## BRIEF
Report the count of lines containing the word "computer" in the entries below, and nothing more.

## EXCERPTED DATA

........

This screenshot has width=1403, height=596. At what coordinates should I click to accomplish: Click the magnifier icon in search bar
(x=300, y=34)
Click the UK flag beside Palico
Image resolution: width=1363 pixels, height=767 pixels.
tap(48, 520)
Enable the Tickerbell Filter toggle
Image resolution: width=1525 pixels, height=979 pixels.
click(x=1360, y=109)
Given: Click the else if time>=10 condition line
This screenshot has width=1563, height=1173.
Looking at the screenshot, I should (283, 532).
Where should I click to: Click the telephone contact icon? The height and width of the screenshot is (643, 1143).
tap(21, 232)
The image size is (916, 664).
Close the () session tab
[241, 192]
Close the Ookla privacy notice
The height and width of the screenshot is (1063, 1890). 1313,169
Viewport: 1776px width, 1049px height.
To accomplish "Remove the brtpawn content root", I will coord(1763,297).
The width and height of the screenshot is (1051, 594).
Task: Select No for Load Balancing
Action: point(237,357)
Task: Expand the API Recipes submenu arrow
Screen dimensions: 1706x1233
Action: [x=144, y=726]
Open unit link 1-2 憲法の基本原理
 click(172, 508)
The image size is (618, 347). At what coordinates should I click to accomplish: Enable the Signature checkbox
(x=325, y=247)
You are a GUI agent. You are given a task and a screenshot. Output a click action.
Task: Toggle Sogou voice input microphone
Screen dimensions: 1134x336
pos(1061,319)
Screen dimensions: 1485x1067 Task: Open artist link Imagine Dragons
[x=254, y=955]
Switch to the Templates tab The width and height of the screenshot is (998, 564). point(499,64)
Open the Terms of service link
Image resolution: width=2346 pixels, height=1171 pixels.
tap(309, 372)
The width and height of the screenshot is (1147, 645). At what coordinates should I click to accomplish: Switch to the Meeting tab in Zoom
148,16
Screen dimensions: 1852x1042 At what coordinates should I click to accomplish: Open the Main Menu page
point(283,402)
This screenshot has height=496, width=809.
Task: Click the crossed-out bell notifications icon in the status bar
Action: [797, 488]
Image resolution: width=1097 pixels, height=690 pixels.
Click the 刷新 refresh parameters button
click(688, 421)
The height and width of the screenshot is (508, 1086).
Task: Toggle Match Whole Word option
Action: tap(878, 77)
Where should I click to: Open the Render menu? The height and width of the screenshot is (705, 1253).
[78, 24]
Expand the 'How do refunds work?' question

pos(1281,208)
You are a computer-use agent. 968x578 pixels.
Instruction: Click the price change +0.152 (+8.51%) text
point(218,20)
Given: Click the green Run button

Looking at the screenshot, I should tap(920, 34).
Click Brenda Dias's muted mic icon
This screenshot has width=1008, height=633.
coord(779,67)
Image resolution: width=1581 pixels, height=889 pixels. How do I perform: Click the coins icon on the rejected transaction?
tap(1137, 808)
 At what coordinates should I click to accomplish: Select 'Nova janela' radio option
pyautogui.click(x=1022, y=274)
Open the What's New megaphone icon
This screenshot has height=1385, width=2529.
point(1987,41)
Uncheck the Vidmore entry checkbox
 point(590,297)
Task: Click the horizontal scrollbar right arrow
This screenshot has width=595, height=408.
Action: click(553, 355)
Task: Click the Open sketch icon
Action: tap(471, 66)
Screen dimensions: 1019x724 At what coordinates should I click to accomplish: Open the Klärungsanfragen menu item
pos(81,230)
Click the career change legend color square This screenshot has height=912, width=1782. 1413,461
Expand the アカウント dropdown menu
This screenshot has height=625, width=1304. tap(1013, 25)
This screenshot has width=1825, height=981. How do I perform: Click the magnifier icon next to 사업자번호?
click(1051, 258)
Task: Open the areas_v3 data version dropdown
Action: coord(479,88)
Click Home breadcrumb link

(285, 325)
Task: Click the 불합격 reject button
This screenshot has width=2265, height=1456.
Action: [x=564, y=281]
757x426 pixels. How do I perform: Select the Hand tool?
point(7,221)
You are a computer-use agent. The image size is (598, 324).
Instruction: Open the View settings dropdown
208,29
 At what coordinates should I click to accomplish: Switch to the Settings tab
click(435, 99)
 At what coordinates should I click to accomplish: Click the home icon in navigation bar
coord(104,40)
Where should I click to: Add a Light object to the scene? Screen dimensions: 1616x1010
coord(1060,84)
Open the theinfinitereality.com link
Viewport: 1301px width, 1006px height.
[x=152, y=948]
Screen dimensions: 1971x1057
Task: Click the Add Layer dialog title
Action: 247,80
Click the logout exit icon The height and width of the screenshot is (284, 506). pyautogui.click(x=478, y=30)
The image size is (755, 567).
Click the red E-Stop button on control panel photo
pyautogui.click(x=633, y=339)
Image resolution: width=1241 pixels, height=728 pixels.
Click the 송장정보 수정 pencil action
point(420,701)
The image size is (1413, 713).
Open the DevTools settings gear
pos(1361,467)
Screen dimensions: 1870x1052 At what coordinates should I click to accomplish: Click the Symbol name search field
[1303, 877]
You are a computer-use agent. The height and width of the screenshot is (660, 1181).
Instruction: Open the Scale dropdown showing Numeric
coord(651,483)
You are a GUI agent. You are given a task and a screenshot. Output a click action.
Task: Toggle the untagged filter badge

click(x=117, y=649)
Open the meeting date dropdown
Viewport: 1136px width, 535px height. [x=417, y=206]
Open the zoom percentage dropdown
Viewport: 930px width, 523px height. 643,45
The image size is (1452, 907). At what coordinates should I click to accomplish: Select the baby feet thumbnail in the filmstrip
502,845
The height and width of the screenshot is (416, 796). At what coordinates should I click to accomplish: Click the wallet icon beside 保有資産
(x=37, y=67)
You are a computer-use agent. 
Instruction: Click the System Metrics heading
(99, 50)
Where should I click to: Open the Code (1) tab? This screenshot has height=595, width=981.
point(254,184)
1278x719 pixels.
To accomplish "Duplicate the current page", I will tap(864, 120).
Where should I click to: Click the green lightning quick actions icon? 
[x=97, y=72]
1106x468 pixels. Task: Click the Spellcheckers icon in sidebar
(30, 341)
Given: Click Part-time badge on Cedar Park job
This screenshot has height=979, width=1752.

........

## ANSWER FOR THIS EXERCISE
4